Records supplied =
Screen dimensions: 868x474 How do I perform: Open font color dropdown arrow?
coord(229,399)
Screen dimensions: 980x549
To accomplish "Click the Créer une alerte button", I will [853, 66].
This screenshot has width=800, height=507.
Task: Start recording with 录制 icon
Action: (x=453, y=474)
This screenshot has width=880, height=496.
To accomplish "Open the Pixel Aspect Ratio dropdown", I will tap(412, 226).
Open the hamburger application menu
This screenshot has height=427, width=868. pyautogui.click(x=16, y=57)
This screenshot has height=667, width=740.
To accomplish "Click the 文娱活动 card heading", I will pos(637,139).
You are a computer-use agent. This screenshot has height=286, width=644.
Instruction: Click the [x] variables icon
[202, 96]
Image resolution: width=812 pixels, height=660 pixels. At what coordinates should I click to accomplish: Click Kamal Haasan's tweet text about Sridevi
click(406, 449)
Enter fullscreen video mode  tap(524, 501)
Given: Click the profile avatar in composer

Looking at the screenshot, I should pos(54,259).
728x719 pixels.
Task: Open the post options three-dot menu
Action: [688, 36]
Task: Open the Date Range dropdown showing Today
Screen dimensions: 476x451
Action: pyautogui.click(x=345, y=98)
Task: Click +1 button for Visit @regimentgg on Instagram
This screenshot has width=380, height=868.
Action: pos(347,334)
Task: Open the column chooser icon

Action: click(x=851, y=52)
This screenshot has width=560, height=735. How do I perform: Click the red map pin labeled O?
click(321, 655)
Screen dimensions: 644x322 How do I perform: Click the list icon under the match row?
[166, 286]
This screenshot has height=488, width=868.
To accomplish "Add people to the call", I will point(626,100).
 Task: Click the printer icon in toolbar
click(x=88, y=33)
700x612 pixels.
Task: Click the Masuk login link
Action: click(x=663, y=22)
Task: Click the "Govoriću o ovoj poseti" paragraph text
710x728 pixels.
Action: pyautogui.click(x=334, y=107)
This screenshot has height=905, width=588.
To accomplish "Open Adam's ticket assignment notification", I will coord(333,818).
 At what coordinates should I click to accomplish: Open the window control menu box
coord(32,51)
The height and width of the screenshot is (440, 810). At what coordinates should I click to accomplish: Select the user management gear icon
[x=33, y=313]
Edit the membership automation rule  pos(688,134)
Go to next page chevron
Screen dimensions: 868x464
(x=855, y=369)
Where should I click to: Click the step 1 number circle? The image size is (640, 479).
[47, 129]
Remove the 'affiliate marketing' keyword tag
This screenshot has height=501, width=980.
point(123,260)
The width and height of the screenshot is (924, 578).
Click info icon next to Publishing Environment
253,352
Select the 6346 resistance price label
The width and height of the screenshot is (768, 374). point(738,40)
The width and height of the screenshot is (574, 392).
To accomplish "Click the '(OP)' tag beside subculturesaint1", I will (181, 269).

Problem = All lines of the data above must be returned exactly.

Answer box =
Screen dimensions: 868x474 How do I perform: Open font color dropdown arrow?
coord(229,399)
Screen dimensions: 980x549
To accomplish "Click the Créer une alerte button", I will [853, 66].
This screenshot has width=800, height=507.
Task: Start recording with 录制 icon
Action: (x=453, y=474)
This screenshot has width=880, height=496.
To accomplish "Open the Pixel Aspect Ratio dropdown", I will tap(412, 226).
Open the hamburger application menu
This screenshot has height=427, width=868. pyautogui.click(x=16, y=57)
This screenshot has height=667, width=740.
To accomplish "Click the 文娱活动 card heading", I will pos(637,139).
You are a computer-use agent. This screenshot has height=286, width=644.
Instruction: Click the [x] variables icon
[202, 96]
Image resolution: width=812 pixels, height=660 pixels. At what coordinates should I click to accomplish: Click Kamal Haasan's tweet text about Sridevi
click(406, 449)
Enter fullscreen video mode  tap(524, 501)
Given: Click the profile avatar in composer

Looking at the screenshot, I should pos(54,259).
728x719 pixels.
Task: Open the post options three-dot menu
Action: [688, 36]
Task: Open the Date Range dropdown showing Today
Screen dimensions: 476x451
Action: pyautogui.click(x=345, y=98)
Task: Click +1 button for Visit @regimentgg on Instagram
This screenshot has width=380, height=868.
Action: pos(347,334)
Task: Open the column chooser icon

Action: click(x=851, y=52)
This screenshot has width=560, height=735. How do I perform: Click the red map pin labeled O?
click(321, 655)
Screen dimensions: 644x322 How do I perform: Click the list icon under the match row?
[166, 286]
This screenshot has height=488, width=868.
To accomplish "Add people to the call", I will point(626,100).
 Task: Click the printer icon in toolbar
click(x=88, y=33)
700x612 pixels.
Task: Click the Masuk login link
Action: click(x=663, y=22)
Task: Click the "Govoriću o ovoj poseti" paragraph text
710x728 pixels.
Action: pyautogui.click(x=334, y=107)
This screenshot has height=905, width=588.
To accomplish "Open Adam's ticket assignment notification", I will coord(333,818).
 At what coordinates should I click to accomplish: Open the window control menu box
coord(32,51)
The height and width of the screenshot is (440, 810). At what coordinates should I click to accomplish: Select the user management gear icon
[x=33, y=313]
Edit the membership automation rule  pos(688,134)
Go to next page chevron
Screen dimensions: 868x464
(x=855, y=369)
Where should I click to: Click the step 1 number circle? The image size is (640, 479).
[47, 129]
Remove the 'affiliate marketing' keyword tag
This screenshot has height=501, width=980.
point(123,260)
The width and height of the screenshot is (924, 578).
Click info icon next to Publishing Environment
253,352
Select the 6346 resistance price label
The width and height of the screenshot is (768, 374). point(738,40)
The width and height of the screenshot is (574, 392).
To accomplish "Click the '(OP)' tag beside subculturesaint1", I will (181, 269).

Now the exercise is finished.